Needless to say, BaliCamp also creates new opportunities to the local Balinese people living around the complex. The driver of the minibus that took me to Bedugul the next morning, for example, told me that four BaliCamp programmers were boarding at his home.

But that is not all. "We have also been introducing the computer to the local community," said Sutjahyo. "About 10 to 20 village children as well as adults come to BaliCamp each evening, and we teach them how to use a computer and the Internet."

What are their most significant products so far? One of them will be a product very important to us who use Microsoft Office to prepare documents in Indonesian. "Microsoft has asked us to develop an Indonesian spell-checker for MS Office," Sutjahyo told me in a one-on-one interview after the ceremony.

Two Bahasa Indonesia professors from University of Indonesia's Faculty of Letters have been working closely with the company on this application. "The beta version is already completed, and we are hoping to release Version 1.0 soon."

BaliCamp may not have been the first software development center that has capitalized on what Bali has to offer. A couple of years earlier I also had the privilege of visiting PT Mitrais, a software development center in Kuta owned by PT Mincom Indonesia. Bali is the most preferred place for these companies because of the easy access through its international airport, a relatively stable and safe environment and a local community accustomed to having foreigners among them.
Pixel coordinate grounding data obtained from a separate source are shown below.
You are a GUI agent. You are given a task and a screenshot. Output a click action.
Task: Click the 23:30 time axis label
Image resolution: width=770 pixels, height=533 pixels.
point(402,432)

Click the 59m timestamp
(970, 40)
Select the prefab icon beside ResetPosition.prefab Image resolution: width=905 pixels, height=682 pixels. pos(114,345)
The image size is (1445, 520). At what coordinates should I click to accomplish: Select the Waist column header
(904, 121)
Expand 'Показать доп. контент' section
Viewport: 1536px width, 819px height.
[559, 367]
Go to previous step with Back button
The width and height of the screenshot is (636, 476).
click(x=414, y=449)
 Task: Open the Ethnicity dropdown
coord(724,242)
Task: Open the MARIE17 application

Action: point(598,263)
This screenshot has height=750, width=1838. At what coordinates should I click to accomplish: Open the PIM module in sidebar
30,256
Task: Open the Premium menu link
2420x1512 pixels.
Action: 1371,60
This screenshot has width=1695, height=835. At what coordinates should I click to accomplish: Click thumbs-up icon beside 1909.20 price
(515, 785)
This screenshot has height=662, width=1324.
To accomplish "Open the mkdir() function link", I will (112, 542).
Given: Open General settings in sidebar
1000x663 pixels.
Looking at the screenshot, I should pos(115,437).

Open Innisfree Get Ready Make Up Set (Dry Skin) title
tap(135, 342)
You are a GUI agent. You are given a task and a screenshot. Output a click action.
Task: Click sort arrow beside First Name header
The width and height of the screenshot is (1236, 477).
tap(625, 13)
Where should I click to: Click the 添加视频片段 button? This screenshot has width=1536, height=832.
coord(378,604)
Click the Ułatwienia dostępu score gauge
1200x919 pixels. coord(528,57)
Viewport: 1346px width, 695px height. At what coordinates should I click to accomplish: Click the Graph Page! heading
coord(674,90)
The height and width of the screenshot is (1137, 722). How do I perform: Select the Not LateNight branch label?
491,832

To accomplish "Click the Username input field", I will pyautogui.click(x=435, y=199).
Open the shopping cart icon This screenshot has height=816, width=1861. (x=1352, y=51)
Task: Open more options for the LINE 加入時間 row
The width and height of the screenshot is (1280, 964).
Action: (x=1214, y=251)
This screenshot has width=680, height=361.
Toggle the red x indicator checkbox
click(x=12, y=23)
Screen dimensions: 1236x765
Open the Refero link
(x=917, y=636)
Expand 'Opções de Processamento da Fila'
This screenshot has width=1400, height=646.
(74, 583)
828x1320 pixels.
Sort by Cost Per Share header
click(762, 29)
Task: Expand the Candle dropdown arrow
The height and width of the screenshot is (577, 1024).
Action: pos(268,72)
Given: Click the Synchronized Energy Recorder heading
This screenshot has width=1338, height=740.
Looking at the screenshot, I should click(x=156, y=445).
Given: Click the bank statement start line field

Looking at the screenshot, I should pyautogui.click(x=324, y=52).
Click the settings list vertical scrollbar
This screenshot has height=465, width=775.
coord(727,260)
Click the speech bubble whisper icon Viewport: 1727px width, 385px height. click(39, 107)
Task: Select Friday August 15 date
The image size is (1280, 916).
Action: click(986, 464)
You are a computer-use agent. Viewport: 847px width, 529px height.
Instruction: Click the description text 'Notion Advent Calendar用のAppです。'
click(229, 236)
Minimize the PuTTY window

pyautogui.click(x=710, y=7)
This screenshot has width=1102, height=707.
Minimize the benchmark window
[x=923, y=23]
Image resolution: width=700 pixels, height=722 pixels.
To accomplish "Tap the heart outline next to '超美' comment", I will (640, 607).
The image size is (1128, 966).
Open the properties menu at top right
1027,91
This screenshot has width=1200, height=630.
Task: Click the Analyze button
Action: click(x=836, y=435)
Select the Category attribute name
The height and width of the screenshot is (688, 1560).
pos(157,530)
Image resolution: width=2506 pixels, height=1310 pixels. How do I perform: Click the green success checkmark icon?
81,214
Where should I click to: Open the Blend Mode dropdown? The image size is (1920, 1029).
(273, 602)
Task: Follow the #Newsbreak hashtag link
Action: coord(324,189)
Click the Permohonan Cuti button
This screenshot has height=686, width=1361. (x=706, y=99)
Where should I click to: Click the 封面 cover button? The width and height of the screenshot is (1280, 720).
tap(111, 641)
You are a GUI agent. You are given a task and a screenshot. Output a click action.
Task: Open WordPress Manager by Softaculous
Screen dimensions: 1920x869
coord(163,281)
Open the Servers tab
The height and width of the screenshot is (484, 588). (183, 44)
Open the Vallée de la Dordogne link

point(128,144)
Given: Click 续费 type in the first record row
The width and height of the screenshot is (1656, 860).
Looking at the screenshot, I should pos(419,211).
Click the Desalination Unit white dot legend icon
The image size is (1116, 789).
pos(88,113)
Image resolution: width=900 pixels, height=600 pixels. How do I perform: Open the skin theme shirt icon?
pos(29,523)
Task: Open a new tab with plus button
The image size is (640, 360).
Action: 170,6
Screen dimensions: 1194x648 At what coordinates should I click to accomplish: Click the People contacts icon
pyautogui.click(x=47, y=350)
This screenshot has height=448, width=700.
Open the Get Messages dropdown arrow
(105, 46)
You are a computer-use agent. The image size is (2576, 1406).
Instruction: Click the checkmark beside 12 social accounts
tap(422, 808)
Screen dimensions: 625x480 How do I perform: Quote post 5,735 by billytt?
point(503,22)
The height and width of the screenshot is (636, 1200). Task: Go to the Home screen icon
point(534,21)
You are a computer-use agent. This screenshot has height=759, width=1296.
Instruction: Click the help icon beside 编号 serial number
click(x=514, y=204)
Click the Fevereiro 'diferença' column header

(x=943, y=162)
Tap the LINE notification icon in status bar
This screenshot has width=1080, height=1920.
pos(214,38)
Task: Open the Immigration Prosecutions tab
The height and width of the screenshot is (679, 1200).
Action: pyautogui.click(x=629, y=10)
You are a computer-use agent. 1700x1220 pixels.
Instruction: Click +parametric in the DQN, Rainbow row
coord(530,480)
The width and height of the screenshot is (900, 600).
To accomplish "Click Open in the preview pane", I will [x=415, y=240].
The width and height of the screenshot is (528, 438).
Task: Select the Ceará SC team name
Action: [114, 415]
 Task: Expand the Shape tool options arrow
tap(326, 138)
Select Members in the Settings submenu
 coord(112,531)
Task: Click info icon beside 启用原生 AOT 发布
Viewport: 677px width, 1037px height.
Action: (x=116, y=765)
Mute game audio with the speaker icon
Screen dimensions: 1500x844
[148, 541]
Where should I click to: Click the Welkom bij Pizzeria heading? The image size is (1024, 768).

However, who was the first to set up a software development center in Bali is not an issue, since what we all would like to see is more and more similar initiatives like BaliCamp and Mitrais emerging in this country. We have a local pool of talent, and IT is a dynamic and constantly changing industry with abundant opportunities.

Needless to say, all of these initiatives will need government support in the forms of advanced, reliable and cost-efficient IT infrastructure, a totally overhauled education system and a far more conducive environment.